When you find a bad answer, click into the trace. Look at the tree on the left:

```
bot:mindstudio-ask        <- the whole turn
  hyde-rewrite            <- the bot's reformulation of the question
  graph-retrieval         <- what the bot found in the knowledge base
  answer-generation       <- the final answer
```

Walk down the tree:

1. **`hyde-rewrite`** — does the rewritten question still mean what the user asked? If not, the rewrite prompt is the problem.
2. **`graph-retrieval`** — open it and check `matched_articles` and `retrieval_context_preview`. Did the bot find the right docs? If not, the retrieval is the problem (content gap, or the question maps poorly to the docs).
3. **`answer-generation`** — if retrieval found the right docs but the answer is still wrong, the answer system prompt is the problem.

This tells you *where* to fix it, which is half the work.

### 3. Fix a prompt (5 min)

1. Open **Prompts** in Langfuse → pick `mindstudio/answer-system-prompt` (or `mindstudio/query-rewrite` if HyDE is the issue).
2. Click **New version**. Make your edit. Save with a short note ("be stricter about citations", etc.).
3. Promote the new version to the `production` label. The bot will pick it up within 60 seconds (cache TTL).

The repo's `prompts/*.md` files are *fallbacks* — they only get used if Langfuse is unreachable. You do **not** have to edit them to ship a prompt change.

### 4. Regression test before promoting (15 min)

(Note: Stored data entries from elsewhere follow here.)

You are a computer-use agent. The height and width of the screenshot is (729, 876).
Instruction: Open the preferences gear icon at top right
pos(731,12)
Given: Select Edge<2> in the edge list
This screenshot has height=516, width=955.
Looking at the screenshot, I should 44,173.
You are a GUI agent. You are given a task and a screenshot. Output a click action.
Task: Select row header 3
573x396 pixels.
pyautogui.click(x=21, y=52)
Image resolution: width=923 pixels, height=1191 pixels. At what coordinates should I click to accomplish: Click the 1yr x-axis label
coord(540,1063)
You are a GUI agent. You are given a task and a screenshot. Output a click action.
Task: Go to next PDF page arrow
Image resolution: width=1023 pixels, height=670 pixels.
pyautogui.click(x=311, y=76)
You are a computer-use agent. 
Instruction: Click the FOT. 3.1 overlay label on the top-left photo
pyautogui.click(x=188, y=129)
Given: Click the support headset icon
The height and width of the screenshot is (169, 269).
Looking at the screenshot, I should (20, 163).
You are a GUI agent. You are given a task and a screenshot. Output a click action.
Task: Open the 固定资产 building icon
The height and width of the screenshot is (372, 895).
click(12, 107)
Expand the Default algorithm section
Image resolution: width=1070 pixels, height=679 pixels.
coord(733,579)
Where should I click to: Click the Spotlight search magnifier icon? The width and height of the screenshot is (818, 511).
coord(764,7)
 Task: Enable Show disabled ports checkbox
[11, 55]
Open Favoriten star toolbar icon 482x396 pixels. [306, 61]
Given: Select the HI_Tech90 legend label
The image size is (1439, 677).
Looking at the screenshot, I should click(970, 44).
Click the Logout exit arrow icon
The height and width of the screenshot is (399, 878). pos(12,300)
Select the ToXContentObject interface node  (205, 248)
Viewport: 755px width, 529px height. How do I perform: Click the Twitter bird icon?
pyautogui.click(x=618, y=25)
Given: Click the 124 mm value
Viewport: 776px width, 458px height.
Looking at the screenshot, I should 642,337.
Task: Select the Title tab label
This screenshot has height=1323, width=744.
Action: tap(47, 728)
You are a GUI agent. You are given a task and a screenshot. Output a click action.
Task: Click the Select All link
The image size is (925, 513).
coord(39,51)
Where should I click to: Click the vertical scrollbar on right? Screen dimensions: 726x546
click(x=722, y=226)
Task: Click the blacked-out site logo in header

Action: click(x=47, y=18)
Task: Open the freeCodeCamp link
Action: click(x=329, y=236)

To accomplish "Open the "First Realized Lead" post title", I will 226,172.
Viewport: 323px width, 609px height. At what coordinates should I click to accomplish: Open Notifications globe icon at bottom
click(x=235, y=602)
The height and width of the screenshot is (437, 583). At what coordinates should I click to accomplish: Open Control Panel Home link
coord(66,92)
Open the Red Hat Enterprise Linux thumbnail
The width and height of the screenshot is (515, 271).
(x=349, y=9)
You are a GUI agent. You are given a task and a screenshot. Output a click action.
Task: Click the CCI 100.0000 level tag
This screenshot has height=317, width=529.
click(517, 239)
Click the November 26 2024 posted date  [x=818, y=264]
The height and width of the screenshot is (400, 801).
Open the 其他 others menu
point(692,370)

You don't want a fix for one problem to silently break ten others. Before promoting a new prompt version to `production`:

1. Promote it to a non-production label first (e.g. `staging`).
2. In **Datasets**, create one called `mindstudio-error-modes` and import `eval/test_questions.csv`.
3. Run the dataset against the bot using the staging prompt. Langfuse's UI has a "Run" button on datasets that drives this.
4. Look at the results column-by-column. Pay extra attention to:
   - `out_of_scope` questions — did the bot still refuse, or did it start hallucinating?
   - `prompt_injection` questions — did the bot still resist?
   - `citation_discipline` — did it still cite `[n]`?
5. If everything looks fine, re-promote to `production`.

### 5. Track what changes (ongoing)

- Every prompt change in Langfuse gets a version number automatically. You can diff versions.
- Every trace records which prompt version it used, so if you see a regression you can pin down which version introduced it.
- Tag traces you want to revisit in Langfuse — make a habit of tagging anything you used to make a prompt decision.

## Rules of thumb

- **Don't fix the answer; fix the prompt or the retrieval.** A one-off bad answer is noise; a pattern across 3+ traces is signal.
- **One change at a time.** If you edit two prompts at once and a regression appears, you won't know which caused it.
- **Trust retrieval before blaming the model.** 80% of "bad answer" cases turn out to be "the right doc wasn't retrieved." Look at `matched_articles` before rewriting prompts.
- **Be honest about scope.** If users keep asking things that aren't in the corpus, the answer is to add docs (ingest), not to coach the model into guessing.
- **The bot must always cite.** If you see uncited claims, that's a bug in the answer prompt, not a stylistic preference.

## Glossary

- **Trace**: one user turn. Contains nested steps (HyDE, retrieval, answer).
- **Session**: a full conversation, made of several traces. Identified by `session_id`, prefixed `mindstudio-` for this bot.
- **Observation**: any step inside a trace (a span or a generation).
- **HyDE**: "Hypothetical Document Embeddings" — the bot writes a plausible answer first, then searches the docs using that draft. Helps when the user's question doesn't share vocabulary with the docs.
- **Retrieval**: the step where the bot pulls relevant entities, relationships, and source chunks from the knowledge base.
- **Generation**: the actual LLM call that writes the user-facing answer.
- **Prompt version**: every save in the Langfuse Prompts UI creates a new version; the `production` label points at the one the live bot uses.